子どものオレにとっては、自分の身に降りかからない裏事情なんてどうでも良かったし、まかないで茶付きでだんごが食えるとくりゃ、毎日でも通いたい場所だった。
で、時々、大人の真似ごとで、帳簿をチラチラめくったりしてさ。「リアルままごと」みたいなもんをひそかに楽しんでたんだ。
その日の帳簿の先頭にあった
「上白玉/朝摘み緑茶」の文字は
消されてた――
漢字はろくに読めないが、商品の名前は字の形でなんとなく覚えてたから、なんて読むのかは分かった。
(あぁ、これが朝いってたやつか?)
そう思っただけでオレは実際にその女を見てないし、多分、ひさごやの店主も見てなかったんじゃないか?
だけど、その後になって、えらく羽振りのいい口封じが始まって――
帳簿のそのページ、あとで見たら破り捨てられてたんだよ。他の仕入れとかも書いてあったのにさ……。
1ページごっそり。
で、なぜかお金が配られた。
オレも、帳簿を見たって言ったから、「ほれ、これくれてやる。だから今日見たことは忘れろ」そう言って店主から渡された額が、びっくりした。
「だって、小遣い稼ぎの3か月分だぜ?」
そんな大金、初めて見たし、大人って正気かよって度肝を抜かれた。
忘れるだけならお安い御用って思ったけど、まわりの大人の顔色の悪さっつーか、引きつった感じ?……それが妙に気になって仕方なかった。
そんなにまずいことでもあったのか――?
ま、別にオレが知ってるのはその程度だし、それ以来そのことを口には出さなかったけどな。ただ、あまりに奇妙すぎてさ。「忘れろ」って言われたのに、忘れることはなかった。

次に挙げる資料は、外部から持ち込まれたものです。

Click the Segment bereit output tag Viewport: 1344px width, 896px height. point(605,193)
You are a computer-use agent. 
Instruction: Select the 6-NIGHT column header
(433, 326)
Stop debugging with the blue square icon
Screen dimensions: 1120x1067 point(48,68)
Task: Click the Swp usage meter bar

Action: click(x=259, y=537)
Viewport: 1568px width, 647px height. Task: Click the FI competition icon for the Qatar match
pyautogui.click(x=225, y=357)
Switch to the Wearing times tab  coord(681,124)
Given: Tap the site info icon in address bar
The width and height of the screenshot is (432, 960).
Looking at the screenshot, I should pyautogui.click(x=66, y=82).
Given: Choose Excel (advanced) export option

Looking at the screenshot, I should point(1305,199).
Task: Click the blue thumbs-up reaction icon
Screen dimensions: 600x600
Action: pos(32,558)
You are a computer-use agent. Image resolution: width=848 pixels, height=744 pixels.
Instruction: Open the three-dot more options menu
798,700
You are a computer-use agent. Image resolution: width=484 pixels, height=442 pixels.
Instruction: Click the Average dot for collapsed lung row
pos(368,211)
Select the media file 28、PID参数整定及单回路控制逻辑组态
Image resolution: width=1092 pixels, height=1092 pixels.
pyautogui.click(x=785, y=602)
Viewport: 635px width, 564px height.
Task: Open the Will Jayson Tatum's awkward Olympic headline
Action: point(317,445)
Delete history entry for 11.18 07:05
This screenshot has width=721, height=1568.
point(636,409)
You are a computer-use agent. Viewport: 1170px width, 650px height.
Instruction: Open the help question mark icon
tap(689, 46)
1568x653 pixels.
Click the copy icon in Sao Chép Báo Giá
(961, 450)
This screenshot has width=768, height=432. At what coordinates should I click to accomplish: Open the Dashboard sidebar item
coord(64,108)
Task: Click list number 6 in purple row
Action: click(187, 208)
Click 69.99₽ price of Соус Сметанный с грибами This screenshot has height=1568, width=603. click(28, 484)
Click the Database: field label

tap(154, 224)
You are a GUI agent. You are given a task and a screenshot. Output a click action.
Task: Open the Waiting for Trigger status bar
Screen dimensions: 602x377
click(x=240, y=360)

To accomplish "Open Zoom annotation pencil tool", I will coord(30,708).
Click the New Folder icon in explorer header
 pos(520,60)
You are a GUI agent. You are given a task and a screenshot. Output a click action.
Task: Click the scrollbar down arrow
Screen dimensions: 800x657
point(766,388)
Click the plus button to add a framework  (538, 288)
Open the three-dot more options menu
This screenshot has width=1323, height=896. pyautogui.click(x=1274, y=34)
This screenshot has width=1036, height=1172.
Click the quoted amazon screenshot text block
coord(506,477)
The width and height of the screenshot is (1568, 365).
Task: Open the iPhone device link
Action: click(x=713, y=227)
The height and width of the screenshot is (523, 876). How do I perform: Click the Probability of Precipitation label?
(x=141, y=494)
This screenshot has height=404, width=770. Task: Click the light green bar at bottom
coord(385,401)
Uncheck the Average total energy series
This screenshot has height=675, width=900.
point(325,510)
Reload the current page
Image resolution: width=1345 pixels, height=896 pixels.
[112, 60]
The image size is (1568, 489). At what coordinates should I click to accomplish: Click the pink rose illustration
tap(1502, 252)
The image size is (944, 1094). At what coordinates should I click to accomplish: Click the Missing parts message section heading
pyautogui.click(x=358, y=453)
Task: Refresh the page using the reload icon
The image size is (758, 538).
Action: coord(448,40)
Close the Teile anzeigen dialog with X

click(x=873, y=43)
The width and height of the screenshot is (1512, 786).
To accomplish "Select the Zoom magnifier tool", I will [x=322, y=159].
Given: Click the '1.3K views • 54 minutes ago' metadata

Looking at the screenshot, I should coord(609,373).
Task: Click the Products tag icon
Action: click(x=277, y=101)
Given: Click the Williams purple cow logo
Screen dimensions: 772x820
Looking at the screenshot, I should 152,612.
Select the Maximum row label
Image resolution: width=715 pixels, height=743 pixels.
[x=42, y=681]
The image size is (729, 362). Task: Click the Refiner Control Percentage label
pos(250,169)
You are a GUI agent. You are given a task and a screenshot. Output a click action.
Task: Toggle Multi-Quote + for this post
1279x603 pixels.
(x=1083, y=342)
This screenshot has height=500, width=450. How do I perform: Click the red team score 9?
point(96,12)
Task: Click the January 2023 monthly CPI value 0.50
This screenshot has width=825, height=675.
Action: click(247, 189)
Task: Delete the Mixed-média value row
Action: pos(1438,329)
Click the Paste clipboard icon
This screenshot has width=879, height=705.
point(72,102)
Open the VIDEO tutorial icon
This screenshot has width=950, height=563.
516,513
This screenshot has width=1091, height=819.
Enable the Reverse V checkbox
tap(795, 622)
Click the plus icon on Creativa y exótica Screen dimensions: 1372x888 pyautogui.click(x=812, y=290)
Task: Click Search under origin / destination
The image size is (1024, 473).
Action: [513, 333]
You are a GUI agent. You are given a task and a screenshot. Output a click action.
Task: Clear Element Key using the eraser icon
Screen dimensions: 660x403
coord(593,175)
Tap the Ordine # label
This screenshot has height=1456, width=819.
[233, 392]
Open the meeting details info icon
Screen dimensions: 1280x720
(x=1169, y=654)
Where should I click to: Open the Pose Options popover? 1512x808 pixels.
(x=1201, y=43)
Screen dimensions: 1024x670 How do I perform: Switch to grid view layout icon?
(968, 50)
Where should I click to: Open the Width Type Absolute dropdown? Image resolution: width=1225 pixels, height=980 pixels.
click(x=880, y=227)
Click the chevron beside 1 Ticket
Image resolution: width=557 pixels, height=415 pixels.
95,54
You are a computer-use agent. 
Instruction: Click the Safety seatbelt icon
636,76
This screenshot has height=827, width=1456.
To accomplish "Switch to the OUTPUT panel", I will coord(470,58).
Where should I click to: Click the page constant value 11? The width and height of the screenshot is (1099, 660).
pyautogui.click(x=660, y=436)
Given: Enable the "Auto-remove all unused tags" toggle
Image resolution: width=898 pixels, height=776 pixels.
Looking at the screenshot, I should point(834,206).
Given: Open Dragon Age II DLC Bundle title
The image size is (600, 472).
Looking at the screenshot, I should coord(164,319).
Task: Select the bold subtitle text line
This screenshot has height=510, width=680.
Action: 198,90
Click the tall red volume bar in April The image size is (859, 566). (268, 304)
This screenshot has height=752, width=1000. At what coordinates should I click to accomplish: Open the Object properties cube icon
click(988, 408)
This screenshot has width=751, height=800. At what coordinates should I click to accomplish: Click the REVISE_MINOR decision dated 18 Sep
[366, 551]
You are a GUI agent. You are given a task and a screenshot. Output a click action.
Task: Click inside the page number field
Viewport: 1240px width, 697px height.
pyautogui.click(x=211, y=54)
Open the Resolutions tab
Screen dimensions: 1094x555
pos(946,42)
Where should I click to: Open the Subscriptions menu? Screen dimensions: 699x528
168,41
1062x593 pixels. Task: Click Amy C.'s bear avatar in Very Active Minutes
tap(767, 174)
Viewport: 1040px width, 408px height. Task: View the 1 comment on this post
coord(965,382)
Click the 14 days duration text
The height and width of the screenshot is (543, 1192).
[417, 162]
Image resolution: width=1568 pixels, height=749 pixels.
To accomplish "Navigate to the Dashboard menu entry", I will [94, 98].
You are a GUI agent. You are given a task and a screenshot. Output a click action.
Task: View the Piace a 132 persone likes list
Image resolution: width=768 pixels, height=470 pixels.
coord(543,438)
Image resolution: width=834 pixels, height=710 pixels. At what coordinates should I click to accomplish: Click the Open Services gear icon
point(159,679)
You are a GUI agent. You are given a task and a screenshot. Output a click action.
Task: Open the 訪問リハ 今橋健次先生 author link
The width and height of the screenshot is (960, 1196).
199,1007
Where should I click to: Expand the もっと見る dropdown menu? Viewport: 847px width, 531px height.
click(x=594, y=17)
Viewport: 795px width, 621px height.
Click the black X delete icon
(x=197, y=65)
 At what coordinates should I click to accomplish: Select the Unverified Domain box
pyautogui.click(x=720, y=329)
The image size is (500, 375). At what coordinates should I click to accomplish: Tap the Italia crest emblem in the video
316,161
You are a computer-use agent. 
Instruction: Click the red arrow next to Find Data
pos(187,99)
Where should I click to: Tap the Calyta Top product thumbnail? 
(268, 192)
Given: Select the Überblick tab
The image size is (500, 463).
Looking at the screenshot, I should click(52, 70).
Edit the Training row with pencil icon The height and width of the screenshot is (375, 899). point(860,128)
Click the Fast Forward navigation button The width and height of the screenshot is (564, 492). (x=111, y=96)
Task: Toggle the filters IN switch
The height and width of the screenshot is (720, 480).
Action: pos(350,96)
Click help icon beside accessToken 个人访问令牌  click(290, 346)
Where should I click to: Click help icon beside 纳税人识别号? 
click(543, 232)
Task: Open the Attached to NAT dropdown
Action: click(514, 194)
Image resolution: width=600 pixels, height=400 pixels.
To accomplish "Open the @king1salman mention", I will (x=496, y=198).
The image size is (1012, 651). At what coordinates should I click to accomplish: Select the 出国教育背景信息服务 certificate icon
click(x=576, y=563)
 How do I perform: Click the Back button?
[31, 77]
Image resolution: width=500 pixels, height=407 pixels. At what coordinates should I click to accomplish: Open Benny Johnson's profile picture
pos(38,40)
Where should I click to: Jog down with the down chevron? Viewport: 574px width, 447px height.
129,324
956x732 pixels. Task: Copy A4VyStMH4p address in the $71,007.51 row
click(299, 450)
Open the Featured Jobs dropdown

「そうか、そうか。しかし、6歳か7歳の子どもに3か月分も渡すとは、そりゃ、いやでも記憶に残るわね」
「そうなんだよ、ばぁさん。分かるだろ、そんな奇妙なことあるかよ」
「他に、奇妙なことはなかったかい?」
「あぁ~? だからそんなに覚えてねぇよ」
「なんでもいいんだよ。そのひさご茶屋だっけ? 何か覚えてることないかい」
「『ひ・さ・ご・や』ね。何かって何を知りたいんだよ、ばぁちゃん」
「あら、『ばぁさん』から『ばぁちゃん』に変わったねぇ」
そう言うと
「……えらく変わった『ばぁちゃん』だな」
と言って、照れ隠しなのか、耳の後ろをガシガシと掻いた。
「なんでもいい……ねぇ、う~ん」
「そのさ、さっき言った隠語だっけ、そういうの。オモシロイのないのかい」
「あぁぁぁぁ~? う~ん」
「よそじゃ使わないけど、その茶屋だから使っているみたいなこととか」
わたくしも必死でした。
「あっ、……あ~……でもなぁ」
何か思い出したようでいて、躊躇している様子をみせましてね……。そうなるとますます知りたくなるのが道理にございます。金で釣るわけではありませぬが……いや……ここは懺悔、懺悔と思いながら交渉しました。
「さっきの3倍の値段でどうだい」
呆れた顔でため息をつかれましたが、
「…………それに見合う話かは……責任もたねぇけど」
そう前置きして、だんご茶屋ひさごや特有の『しるし』を教えてくれました。